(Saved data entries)
# # #

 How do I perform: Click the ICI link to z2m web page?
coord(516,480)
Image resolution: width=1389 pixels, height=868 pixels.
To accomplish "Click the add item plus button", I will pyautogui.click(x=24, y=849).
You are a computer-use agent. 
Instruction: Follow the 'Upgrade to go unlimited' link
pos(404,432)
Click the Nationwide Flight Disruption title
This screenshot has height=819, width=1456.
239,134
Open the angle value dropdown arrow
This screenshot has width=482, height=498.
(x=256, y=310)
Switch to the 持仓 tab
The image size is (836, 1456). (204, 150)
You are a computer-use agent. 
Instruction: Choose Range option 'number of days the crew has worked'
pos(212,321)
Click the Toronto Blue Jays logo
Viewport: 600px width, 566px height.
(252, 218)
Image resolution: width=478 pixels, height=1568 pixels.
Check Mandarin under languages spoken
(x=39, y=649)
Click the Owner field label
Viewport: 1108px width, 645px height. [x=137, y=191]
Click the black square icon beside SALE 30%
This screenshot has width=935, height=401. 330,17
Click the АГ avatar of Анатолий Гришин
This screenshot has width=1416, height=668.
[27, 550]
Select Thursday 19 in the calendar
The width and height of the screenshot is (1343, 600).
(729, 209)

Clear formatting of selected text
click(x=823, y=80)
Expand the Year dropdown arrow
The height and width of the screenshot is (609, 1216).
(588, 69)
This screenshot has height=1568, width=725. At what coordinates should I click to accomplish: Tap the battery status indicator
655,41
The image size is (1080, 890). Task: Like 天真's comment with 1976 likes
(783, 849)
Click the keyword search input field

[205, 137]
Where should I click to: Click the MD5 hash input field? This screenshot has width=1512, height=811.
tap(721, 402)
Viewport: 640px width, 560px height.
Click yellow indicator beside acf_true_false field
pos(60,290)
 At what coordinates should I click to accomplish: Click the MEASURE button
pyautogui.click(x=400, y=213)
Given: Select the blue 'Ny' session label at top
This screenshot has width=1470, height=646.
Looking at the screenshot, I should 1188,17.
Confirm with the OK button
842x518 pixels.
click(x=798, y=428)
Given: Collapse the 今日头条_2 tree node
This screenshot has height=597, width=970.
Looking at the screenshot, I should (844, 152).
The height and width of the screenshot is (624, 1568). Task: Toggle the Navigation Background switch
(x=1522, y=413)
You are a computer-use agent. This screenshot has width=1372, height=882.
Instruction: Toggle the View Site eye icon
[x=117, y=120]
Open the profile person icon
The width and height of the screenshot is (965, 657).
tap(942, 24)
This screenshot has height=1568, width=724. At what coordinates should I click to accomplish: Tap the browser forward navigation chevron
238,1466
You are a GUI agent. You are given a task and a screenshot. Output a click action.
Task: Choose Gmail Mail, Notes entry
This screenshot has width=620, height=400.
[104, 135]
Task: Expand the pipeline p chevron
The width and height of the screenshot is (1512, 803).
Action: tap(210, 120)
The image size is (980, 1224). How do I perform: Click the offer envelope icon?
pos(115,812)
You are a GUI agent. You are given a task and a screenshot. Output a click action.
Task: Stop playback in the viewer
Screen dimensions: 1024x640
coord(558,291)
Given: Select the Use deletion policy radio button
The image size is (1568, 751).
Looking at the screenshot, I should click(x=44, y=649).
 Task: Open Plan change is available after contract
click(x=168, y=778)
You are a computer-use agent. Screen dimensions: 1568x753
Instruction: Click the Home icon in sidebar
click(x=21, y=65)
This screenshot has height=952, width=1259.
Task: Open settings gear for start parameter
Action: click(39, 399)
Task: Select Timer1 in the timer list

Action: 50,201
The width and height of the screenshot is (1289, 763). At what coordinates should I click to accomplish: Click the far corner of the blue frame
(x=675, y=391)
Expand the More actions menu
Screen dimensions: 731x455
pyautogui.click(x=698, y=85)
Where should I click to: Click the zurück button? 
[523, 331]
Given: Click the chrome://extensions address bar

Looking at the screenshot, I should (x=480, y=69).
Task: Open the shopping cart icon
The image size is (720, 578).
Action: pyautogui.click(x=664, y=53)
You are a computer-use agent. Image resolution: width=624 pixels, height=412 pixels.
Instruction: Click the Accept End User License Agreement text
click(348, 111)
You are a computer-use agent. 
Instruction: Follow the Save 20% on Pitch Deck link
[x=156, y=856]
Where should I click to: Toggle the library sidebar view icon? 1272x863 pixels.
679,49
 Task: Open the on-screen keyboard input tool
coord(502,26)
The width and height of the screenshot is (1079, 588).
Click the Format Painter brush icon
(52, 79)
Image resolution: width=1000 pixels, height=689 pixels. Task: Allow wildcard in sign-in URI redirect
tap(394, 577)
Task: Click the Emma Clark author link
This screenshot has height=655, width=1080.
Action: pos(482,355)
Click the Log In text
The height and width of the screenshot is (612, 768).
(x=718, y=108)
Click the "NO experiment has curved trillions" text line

# # #

## [Task to carry out]
Write the "You are a computer-use agent. Image" line and all later lines exactly. Stop at the end of the data.

## [Result of this task]
You are a computer-use agent. Image resolution: width=624 pixels, height=412 pixels.
Instruction: Click the Accept End User License Agreement text
click(348, 111)
You are a computer-use agent. 
Instruction: Follow the Save 20% on Pitch Deck link
[x=156, y=856]
Where should I click to: Toggle the library sidebar view icon? 1272x863 pixels.
679,49
 Task: Open the on-screen keyboard input tool
coord(502,26)
The width and height of the screenshot is (1079, 588).
Click the Format Painter brush icon
(52, 79)
Image resolution: width=1000 pixels, height=689 pixels. Task: Allow wildcard in sign-in URI redirect
tap(394, 577)
Task: Click the Emma Clark author link
This screenshot has height=655, width=1080.
Action: pos(482,355)
Click the Log In text
The height and width of the screenshot is (612, 768).
(x=718, y=108)
Click the "NO experiment has curved trillions" text line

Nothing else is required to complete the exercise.